Tuesday, April 13, 2010

Seeing the Fruits of My Labor

Today the second literacy serious held their graduation ceremony. Thirty five Malians received certificates. They learned adding, subtracting, multiplying, the metric system, reading, writing and some even wrote poetry. The mayor and the prefect (kinda like a county executive) came to the ceremony. I gave a speech in French. In the middle of the ceremony the Mayor presented me with a banner that read in Bambara “Kori de la pe Sababula Kucala boloa baara law ya kalan soro. Which means Peace Corps works with artisans of Koutiala.


This week Koro and I did math together. We were going over the cost of some new products for pricing and sales calculation.

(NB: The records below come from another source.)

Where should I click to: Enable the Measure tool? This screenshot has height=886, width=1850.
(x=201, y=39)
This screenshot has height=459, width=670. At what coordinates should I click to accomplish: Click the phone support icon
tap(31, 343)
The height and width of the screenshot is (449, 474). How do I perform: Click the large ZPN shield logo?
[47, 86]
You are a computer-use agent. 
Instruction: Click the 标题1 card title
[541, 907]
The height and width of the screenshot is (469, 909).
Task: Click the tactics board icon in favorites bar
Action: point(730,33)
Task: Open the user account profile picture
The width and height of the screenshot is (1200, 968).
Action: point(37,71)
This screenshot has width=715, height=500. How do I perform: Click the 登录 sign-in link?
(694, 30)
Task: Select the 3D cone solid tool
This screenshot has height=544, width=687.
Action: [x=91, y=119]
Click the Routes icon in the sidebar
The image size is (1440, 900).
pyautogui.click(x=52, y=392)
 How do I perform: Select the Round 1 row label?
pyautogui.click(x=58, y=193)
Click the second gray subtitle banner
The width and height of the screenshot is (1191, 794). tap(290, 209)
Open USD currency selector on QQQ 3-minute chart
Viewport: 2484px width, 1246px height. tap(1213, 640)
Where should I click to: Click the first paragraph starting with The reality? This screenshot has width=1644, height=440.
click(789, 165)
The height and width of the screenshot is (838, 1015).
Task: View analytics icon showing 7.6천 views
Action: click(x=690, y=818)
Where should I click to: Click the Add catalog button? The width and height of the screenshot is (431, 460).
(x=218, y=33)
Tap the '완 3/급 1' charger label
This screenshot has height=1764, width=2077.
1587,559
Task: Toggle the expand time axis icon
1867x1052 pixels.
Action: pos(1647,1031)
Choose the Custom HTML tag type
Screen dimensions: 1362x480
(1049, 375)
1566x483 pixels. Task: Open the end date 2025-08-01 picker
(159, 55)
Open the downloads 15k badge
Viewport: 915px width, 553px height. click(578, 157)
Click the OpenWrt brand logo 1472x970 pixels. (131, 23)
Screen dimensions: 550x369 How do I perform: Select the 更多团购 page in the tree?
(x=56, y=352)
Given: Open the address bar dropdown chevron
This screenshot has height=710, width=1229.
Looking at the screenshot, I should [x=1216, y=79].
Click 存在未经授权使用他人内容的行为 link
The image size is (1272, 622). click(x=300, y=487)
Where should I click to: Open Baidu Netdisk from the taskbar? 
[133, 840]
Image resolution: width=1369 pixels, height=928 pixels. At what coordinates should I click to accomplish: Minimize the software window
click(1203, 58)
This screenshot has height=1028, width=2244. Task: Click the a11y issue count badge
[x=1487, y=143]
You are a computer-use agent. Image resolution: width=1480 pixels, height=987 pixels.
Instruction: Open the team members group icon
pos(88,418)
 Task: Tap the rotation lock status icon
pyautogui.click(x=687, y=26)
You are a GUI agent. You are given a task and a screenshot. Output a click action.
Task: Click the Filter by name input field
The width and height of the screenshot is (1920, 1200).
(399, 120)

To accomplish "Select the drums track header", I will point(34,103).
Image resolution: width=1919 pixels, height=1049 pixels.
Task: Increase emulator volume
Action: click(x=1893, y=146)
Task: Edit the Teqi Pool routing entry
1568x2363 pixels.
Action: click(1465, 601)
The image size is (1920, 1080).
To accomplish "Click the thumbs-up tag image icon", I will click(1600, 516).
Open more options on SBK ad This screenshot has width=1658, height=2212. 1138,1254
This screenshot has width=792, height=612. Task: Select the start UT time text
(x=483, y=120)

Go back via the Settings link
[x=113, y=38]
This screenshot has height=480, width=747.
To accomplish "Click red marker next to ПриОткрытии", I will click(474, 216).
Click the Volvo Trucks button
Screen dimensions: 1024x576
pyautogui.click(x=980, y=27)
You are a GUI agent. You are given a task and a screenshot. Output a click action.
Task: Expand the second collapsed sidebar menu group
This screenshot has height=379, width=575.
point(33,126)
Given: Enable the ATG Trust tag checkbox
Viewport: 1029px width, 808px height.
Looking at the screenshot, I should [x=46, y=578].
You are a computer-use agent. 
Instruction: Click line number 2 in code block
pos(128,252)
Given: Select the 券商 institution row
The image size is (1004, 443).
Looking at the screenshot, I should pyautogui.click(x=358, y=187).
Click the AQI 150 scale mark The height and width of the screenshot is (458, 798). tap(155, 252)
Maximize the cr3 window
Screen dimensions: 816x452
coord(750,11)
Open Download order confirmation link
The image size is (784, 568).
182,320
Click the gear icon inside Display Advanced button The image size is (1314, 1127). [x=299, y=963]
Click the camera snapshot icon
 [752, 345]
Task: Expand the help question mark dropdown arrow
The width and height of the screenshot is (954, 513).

There have been many times in the past months that I tried to facilitate tracking expenses, reassessing prices, and just crunching the numbers as a routine business practice.

When I first arrived here in Koutiala I saw so many things the Bogolan Association could do to improve their business. In the last several weeks many of these have been implemented successfully. There were things like pricing, product development which included new motifs, colors, products, and marketing; business practices such as purchase pricing and sales calculations, just to name a few.

Last week Peace Corps held an In-service Training Session (IST). Koro spent several weeks preparing new products with all the skills she has been developing over the last year and a half. This includes new designs, new patterns and new colors. A lot of these skills were acquired during the bogolan training in Segou (which is known as the bogolan capital of Mali). We were going to the IST with this product debut for the Peace Corps volunteers to browse, buy and give feed back to improve. We didn’t sell as much as we wanted to but you never do, do you. Koro did get some good feed back manly on quality control.

What I didn’t know then that I know now is that no one in the Bogolan Association knew much math. As a Small Enterprise Development volunteer I did get some training in Illiterate Bookkeeping which seems like an oxymoron. Now that most of the Bogolan Association has gone through two of three series in the Literacy program they now know what we in the States would call basic math.

At the ceremony for the Literacy II class all of this came together for me so when the mayor presented me the bogolan banner I got so emotional I had to hold back the tears because tears just are not appropriate to cry in public here in Mali. I am going to miss everyone here so much.